NJORD Estonia: Holding a person accountable for online defamation may be difficult

The increasing spread of the Internet has made the problem of online defamation and presentation of false data about others a serious problem. People comment on others in various portals or even create websites where they start publishing defamatory posts. The Internet has made many people feel that they’re anonymous when online and nothing can happen to them no matter what they write there. This is really not the case and the people who slander others and post false data about them are responsible for their words, which can also bring about their obligation to compensate for damages.

Several measures can be applied against people who post defamatory or false claims – the person who posted such claims can be contacted or if they cannot be identified, it is possible to contact the owner of the website where the defamatory or false claims were published or turn to the law enforcement authorities (e.g. the Estonian police), or go to court. However, in the case of the latter two, it is necessary to know which authorities and courts have the competency to resolve the case. In terms of the competency of courts, the Supreme Court asked the European Court of Justice for an opinion in Civil Case No. 2-16-4631 on which country’s court is competent in a situation where the publication of false claims on the Internet has caused damage. The European Court of Justice responded that even if such claims are spread worldwide, the action is subject to settlement by the court that has the competency to settle the total claim for damages. The European Court of Justice and the Supreme Court have both determined on the basis of this which court has the competence to settle the case – the court that can settle the whole case, incl. the issue of whether the claims really were false.

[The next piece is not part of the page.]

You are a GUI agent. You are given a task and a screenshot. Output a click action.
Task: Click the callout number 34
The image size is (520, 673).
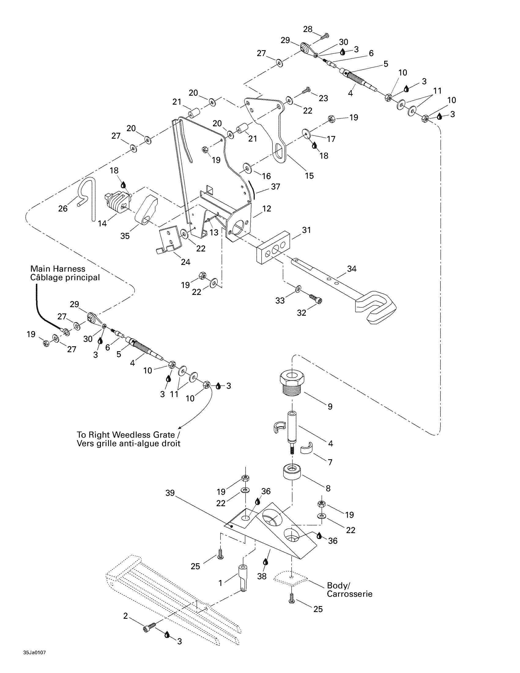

However, the situation is not that simple. It’s somewhat understandable, that slanderers believe they are anonymous – holding them accountable may be very difficult in certain situations. Namely, the increasing spread of the Internet means that there is also an increasing number of measures that people can take online to hide, and this may be an obstacle to going to court or the police. It is possible to use proxies and other measures to conceal one’s identity when posting, publishing or keeping one’s own website. Many service providers in the world offer services that help conceal the person who actually registered the domain as well as the location of such person. Therefore, identifying the slanderers or webmasters can prove to be impossible. Thus, there isn’t enough information to report such cases to the law enforcement authorities or file an action with a court. In some countries, it is possible to file an action without knowing the exact person against whom it is filed, but in Estonia, for example, the defendant, i.e. the person against whom the action is filed, must be identified in the action pursuant to the requirements of the Code of Civil Procedure.

Those who offer the service of concealing the identity of people who register domains are usually not very cooperative as the main principle of their service is to guarantee privacy. Some of these companies may be more cooperative if they are given enough evidence and facts, and sometimes it helps if the claim is sent by an attorney. Sending a claim like this is worth a try – maybe this will help get information about the slanderer. However, such companies often demand documents issued by a court or a similar legal force before they disclose such information. This helps them protect themselves against the claims of their clients.

Thus, in order to hold a person accountable, it’s necessary to collect as much data as possible to find out the state whose authorities or courts have the competency to solve the situation, and what options of going to court exist in the respective country.

The rules of personal data processing are helpful if false or defamatory claims have been published about a natural person – processing personal data without legal grounds is prohibited. Therefore, it’s also possible to contact the data protection authority of the relevant country, which may be able to help identify a person. This also means that it’s necessary to identify the countries whose data protection authorities have the required competence, but without knowing the exact data, it is possible to contact the data protection authority of the country where the person lives, as the data protection authorities of various EU Member States cooperate with each other. The situation gets more complicated if the defamer is not located in the EU.

Filing a claim against the person who caused damage in the case of online defamation and false claims may prove to be rather difficult, but it is possible to find the culprit and hold them accountable if you don’t give up and take various measures, incl. use professional legal assistance.